Mix and Match at Frieze Week

20151019

After London Fashion Week in Soho, fashion and art fans headed to Regent’s Park this past week for the Frieze: the art fair is a stomping ground for VIPs from around the world and is one of the most significant places to see and collect contemporary art. Celebrity sightings from hotel heiress Nicki Hilton Rothschild to billionaire Eli Broad are at least as important conversation topics as the record prices seen at the Frieze Week art auctions.
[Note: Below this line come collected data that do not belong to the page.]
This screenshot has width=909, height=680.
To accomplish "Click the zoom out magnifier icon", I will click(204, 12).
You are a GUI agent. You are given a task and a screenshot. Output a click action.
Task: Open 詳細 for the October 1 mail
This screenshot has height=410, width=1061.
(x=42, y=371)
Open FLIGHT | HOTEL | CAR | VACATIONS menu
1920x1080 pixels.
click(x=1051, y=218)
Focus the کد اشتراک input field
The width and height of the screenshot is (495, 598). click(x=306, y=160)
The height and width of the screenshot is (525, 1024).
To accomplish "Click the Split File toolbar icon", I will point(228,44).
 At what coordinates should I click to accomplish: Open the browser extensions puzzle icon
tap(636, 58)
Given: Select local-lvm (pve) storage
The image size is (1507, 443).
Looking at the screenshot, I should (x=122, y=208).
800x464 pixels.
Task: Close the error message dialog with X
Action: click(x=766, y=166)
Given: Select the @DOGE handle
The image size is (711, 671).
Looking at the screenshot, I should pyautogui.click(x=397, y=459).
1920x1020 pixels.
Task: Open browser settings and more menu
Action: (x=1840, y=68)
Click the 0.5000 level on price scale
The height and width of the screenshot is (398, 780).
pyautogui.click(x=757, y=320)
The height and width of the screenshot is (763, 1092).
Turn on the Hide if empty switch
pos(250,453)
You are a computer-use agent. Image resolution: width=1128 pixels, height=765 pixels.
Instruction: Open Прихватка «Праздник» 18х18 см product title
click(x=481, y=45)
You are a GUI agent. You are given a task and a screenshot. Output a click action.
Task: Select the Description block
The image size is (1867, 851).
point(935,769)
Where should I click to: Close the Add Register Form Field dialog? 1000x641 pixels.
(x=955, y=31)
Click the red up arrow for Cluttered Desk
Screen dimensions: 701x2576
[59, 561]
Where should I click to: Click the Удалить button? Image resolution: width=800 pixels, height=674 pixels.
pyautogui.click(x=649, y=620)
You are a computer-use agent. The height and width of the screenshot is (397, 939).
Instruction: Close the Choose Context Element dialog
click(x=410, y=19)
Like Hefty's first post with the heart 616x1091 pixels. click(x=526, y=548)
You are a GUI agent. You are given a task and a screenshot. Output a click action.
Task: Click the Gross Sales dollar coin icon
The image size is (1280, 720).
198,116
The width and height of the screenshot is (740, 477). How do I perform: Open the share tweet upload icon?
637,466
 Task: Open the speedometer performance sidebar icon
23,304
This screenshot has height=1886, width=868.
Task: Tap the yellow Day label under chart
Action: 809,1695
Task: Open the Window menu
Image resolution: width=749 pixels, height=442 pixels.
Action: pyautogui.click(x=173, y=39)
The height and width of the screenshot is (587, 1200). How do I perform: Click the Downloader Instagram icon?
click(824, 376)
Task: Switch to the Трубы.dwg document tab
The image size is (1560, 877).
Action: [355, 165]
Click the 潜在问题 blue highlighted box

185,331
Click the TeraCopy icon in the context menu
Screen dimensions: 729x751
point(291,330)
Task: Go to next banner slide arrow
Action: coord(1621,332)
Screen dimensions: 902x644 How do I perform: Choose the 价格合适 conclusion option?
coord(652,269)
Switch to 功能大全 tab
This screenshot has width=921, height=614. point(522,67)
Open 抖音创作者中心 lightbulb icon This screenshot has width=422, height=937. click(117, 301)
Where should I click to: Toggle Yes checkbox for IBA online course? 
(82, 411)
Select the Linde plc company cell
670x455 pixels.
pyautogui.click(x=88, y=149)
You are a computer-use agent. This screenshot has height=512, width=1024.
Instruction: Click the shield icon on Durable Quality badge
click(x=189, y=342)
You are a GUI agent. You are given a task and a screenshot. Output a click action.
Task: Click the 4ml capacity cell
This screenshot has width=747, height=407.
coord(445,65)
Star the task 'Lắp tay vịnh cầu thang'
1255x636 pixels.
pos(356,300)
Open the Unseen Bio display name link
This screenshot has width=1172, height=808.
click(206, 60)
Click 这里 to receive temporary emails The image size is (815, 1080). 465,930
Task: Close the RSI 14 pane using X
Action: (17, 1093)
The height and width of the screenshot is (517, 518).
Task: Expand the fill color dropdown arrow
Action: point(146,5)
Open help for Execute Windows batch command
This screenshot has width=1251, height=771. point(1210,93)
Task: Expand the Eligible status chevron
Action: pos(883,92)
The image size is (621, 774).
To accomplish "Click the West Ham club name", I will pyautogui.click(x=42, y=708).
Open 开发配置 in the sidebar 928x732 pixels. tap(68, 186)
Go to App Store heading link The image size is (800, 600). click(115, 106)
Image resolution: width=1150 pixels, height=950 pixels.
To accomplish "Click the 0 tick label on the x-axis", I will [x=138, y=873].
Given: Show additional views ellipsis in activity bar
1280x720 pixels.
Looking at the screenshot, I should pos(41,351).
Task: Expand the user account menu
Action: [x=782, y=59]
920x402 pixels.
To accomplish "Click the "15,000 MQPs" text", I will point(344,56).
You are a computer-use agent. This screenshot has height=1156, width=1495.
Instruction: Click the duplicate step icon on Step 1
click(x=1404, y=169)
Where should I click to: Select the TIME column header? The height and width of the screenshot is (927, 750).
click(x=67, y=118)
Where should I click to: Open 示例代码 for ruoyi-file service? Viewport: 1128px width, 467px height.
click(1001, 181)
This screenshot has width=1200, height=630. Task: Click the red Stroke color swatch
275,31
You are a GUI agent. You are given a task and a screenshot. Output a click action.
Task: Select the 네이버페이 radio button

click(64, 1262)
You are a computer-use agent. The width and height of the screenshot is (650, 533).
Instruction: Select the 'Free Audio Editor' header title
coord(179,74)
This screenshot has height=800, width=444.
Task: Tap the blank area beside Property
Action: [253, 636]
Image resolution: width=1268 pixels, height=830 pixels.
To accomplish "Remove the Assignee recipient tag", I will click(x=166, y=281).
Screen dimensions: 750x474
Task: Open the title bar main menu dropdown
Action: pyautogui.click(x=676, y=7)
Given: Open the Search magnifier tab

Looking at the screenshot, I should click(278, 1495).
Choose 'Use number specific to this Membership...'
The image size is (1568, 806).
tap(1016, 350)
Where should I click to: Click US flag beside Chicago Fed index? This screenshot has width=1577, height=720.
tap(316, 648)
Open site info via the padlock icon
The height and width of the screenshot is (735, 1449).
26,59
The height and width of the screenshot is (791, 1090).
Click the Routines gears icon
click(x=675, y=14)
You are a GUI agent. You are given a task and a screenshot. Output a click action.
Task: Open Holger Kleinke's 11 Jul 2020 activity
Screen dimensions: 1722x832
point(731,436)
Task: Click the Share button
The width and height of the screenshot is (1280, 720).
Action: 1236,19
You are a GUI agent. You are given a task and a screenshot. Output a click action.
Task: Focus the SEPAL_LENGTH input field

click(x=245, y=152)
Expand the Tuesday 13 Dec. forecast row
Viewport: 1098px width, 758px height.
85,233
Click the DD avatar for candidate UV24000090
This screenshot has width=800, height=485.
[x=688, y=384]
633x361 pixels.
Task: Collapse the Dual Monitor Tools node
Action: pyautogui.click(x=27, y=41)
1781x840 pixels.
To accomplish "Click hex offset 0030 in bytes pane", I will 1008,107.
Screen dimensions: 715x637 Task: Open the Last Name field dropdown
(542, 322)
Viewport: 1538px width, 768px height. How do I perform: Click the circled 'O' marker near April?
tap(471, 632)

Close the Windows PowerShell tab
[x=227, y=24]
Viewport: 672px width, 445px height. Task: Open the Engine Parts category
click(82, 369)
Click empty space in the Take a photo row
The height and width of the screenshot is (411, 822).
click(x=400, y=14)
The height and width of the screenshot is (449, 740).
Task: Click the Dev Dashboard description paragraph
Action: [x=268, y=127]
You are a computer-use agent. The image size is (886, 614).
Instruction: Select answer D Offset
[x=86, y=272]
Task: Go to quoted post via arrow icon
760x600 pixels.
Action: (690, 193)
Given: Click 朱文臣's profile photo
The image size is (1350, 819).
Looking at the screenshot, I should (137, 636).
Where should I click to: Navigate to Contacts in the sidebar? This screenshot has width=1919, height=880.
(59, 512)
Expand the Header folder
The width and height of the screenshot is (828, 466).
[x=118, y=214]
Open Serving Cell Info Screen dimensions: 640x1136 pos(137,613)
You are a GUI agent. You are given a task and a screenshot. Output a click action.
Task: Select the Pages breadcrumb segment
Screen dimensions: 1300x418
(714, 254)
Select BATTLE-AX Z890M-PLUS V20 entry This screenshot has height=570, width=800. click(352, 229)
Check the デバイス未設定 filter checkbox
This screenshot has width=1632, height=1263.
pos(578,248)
Art collectors queued up at the Christie’s, Phillips and Sotheby’s auction houses to rid themselves of millions of pounds. That clearly wasn’t a particularly difficult task this year: taken together, the three auction houses had artworks worth £260.8 million on their books. London’s White Cube, one of the most well-known contemporary art galleries in the UK, was jam-packed within ten minutes of the preview opening. Guests such as actor Benedict Cumberbatch and his wife Sophie Hunter could be spotted edging their way through the crowd. This was not the place to hesitate: a new work by Damien Hirst was sold within an hour – for over $1.2 million. Austrian gallery owner Thaddaeus Ropac can’t complain either: Alex Katz’s Road (2015) changed hands on the afternoon of the very first day – for an estimated $400,000. What else you should know: Crossover: At Frieze London and Frieze Masters 2015, 164 gallery owners from 27 countries traced an arc from contemporary art back through the history of art. The trend towards crossovers, towards a mix and match of styles from throughout the ages, has now reached art collectors. In focus: Peckham. Artists and people who like to experiment are drawn to this rather dull and poor area in southeast London, which is slowly starting to undergo a revival. Currently the hottest tip for collectors: go to the galleries and studios in Peckham. Unbounded: At Phillips it was a late drawing by Cy Twombly (Untitled) from 2006 that was unbounded on 14th October, being estimated at £8–12 million. Unbounded at Sotheby’s: Fontana’s La Fine di Dio. Appraised at £15–20 million.